__Stated goal 1__
Reproduce the passage of the ICM weekly blog between "The same could" and "something goes wrong.", inclusive.
__Stated goal 2__
In the ICM weekly blog, who reminded attendees at the Sheffield Roadshow that credit management is customer service?

__Selected passage__
• • • • •
Thursday 25 August 2011

Weekly Blog by Philip King, CEO of the ICM - 'Joined up thinking benefits customer'



I recently experienced, at close hand, the efforts of the police, local authorities, and other agencies attempting to work together to protect a vulnerable child. What it demonstrated to me is that acting independently creates frustration for all those involved or affected, prevents the best outcome being achieved and, indeed, stands in the way of getting the required result.

The same could be said of business. In far too many businesses we hear about the 'them and us' attitude that exists between sales and credit departments and how neither party is at fault when something goes wrong.

Take for example my own experience last week when I checked into a hotel ahead of the ICM Regional Roadshow in Sheffield. It was late and I was tired. I took the lift to the fourth floor only to find that the key card wouldn't open the door to room 411 (a not unusual occurrence in my experience) so I returned to reception and had the key card re-coded. The new key worked perfectly but as I stepped into 'my' room I realised from the bags on the bed and the clothes on the floor that somebody had got there first.

I returned to reception and was moved to a new room that was mercifully vacant. On my third visit to the Reception desk, I asked the very pleasant young lady why she didn't feel the need to apologise for the inconvenience I had been caused. Since the card coding machine malfunction wasn't her fault, and someone else had made the error that resulted in me being booked into an already occupied room, it was clear - in her mind at least - that there was nothing for her to apologise for!

Wherever we sit in an organisation, but especially as credit professionals, when we communicate with customers, suppliers or any other stakeholder, how we respond reflects on our business and how it is viewed. As Glen Bullivant reminded us at the Sheffield Roadshow last week, credit management - whether we like it or not - is customer service because we face the customer, we talk to the customer, and we manage the customer. Doing it well, and working effectively with all other parts of the business, is just one way in which we add real value. I'm reminded that someone once said: 'There's no pleasure in knowing the hole is in the other end of the boat'.

Oh, and if you were in room 411 at the Park Inn, Sheffield last Wednesday, you had a very lucky escape!

Thursday 18 August 2011

Weekly Blog by Philip King, CEO of the ICM - 'Pride in Professionalism!'




A couple of weeks out of the office and I'm back raring to go. I looked at only a few emails, turned off Twitter and was generally very well behaved - I think even Mrs K was surprised! While I was absent, I gave away my daughter on her wedding day which was as perfect as we could have hoped for, spent a few days in the North West of England, and watched the world going mad. Riots in London and elsewhere, the US economy being downgraded, and a possible European financial meltdown as just a few examples. So back to reality and I've decided not to join in the bigger debates that have been going on while I've been away since all the arguments have already been expressed and in better words than I can use.
• • • • •
__Supplied data__
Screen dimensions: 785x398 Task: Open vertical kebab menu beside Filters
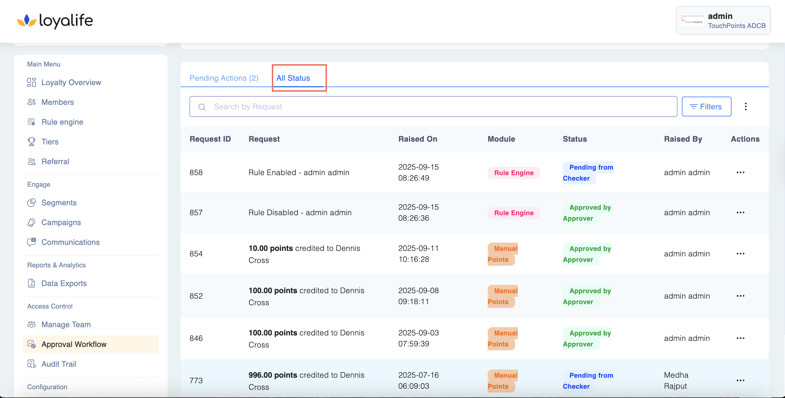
• • • • •
__Final answer 1__
The same could be said of business. In far too many businesses we hear about the 'them and us' attitude that exists between sales and credit departments and how neither party is at fault when something goes wrong.

__Final answer 2__
Glen Bullivant